So how has Social Security increased benefits in recent history? Well, you already told us what’s on tap for 2025, but I remember some excitement a few years back when they got, what, a 9% increase? Yeah, very close. So historically, it just rides with inflation. It’s supposed to keep up with inflation, but we know that everyday prices that we pay at the grocery store don’t really reflect that. When we look at the numbers, the Jimmy Carter years are good examples where the numbers were double digits. Inflation was really high in the late 70s, so there were three years there where it was really high. It hasn’t been as high since, except for 2023, which came in at 8.7%. That is actually more than the delayed credit in one full year. The delayed credit again is, you know, if you wait until full retirement age and then one year after, from that period of time you’ll have a delayed credit of eight percent added to your benefits. Those are delayed credits, and then of course you get subsequent ones until age 70. So COLA came in at 2023 at 8.7%. The one before that in 2022 was 5.9%, and then historically it fits around the one to two percent area. Sometimes you can look at it as an average of two percent, but it sits between those. That’s where it kind of sees highs. We’ve kind of come down; it rides with the CPI, so it’s come down a little bit.

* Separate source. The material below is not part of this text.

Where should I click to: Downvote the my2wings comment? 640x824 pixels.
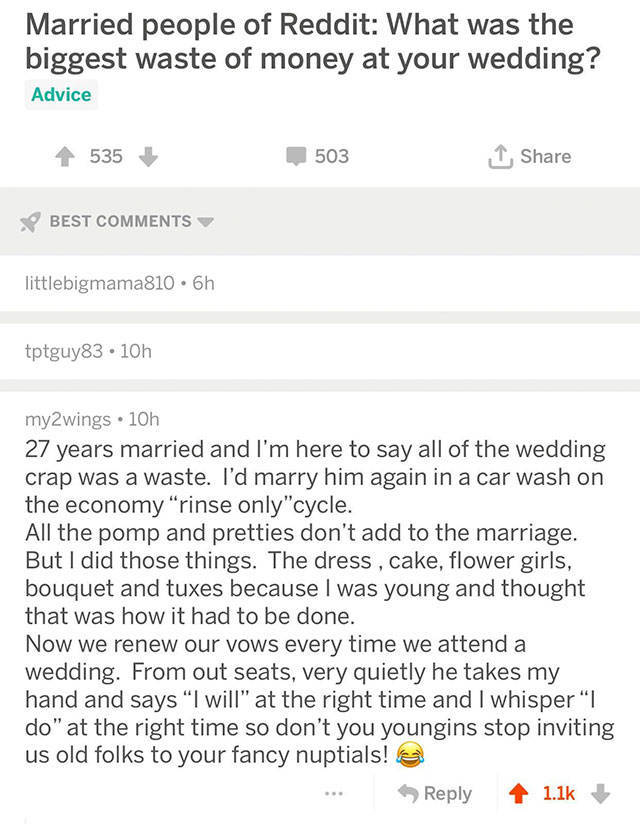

For 2025, we’ll have 2.5%. In 2024, everyone had a 3.2% increase, so we saw it go up in 2023 and now it’s kind of coming down pretty quickly. Some things that make you look like a rocket scientist, but no, really we did a little bit of this math ahead of time.
So Jason, tell everybody, what was the average monthly benefit for someone starting Social Security back in 2020? So the average back in 2020 was if you were claiming at your full retirement age, and since everybody’s birthdays are different, it would be the age of 66 to 67 roughly in 2020. The average benefit was about $1500. Okay, and so what would it be today? Was that in 2020? What would it be today? So today for 2024, the average benefit if claiming at the full retirement ages of 66 or 67 is going to be $2000. That’s kind of the numbers we used for examples. So that’s, say, a 75% increase if you hadn’t started claiming yet, but let’s say that that you have. Let’s say that you started claiming back in 2020 and the average benefit was—did you say $2000? Yeah, I’ll use for our numbers $2000. Let’s just say monthly benefits were $2000 back in 2020. Well, COLA for that year was 1.6%. Okay, and then today that benefit is what, around? Roughly shy of $2450, it’s just shy, about $2444 would be what today’s benefit is from that.
Okay, so even though that kind of looks like that’s roughly over a 20% increase, and we’re told inflation is up 20% since 2020, it looks as though Social Security has kept up with cost of living just on the surface if we’re using the government numbers. But the reality is that retirees’ income has not kept up. We’re seeing that in our practice, we’re seeing retirees have to draw down more off the money they’ve saved. Most pensions, most people, are not just living off Social Security, and if they are, it’s a really tight budget for them. It looks more and more impossible just to live off Social Security going forward because most pensions don’t get cost of living adjustments. This leaves retirees needing to draw down off their portfolio; if they have an overly conservative approach to investing, not only have they missed out on return during this time, but they have likely hindered their ability to stay ahead of inflation. Market loss and loss of purchasing power caused by inflation can be equally detrimental to the income of retirees.
Do you have anything that you wanted to add to that? Just that it’s very important to have a strategy so you can beat the delayed credits adding to your monthly benefits to maximize your Social Security, and then you have to have assets on the side. I know there’s a lot of people that live just basically on Social Security at that point, and they are very limited in what they can have. It begs the need to have a larger strategy for retirement savings, and then we also have to factor in taxes. Another reason why Social Security numbers can’t be used correctly, even though they’re adding COLA to it, is because the government also taxes it. A portion of that gets taken out. Additionally, a simple answer is that corporations, when you buy your groceries, you are buying at a profit even with inflation as they pass those on to the consumer. That’s why these numbers just don’t align with COLA, so it’s very important to have a good strategy for claiming but also having a larger strategy with supplementing with your assets and retirement savings.
This conversation may totally change after the election, right? I think both Kamala and Trump, I don’t know, I can’t keep up with the rapidly changing minds here, but I think both of them want to eliminate taxation on Social Security, which I think would help lots of people. Lots of people don’t pay taxes already on Social Security, but it would certainly help those people that do pay taxes on Social Security.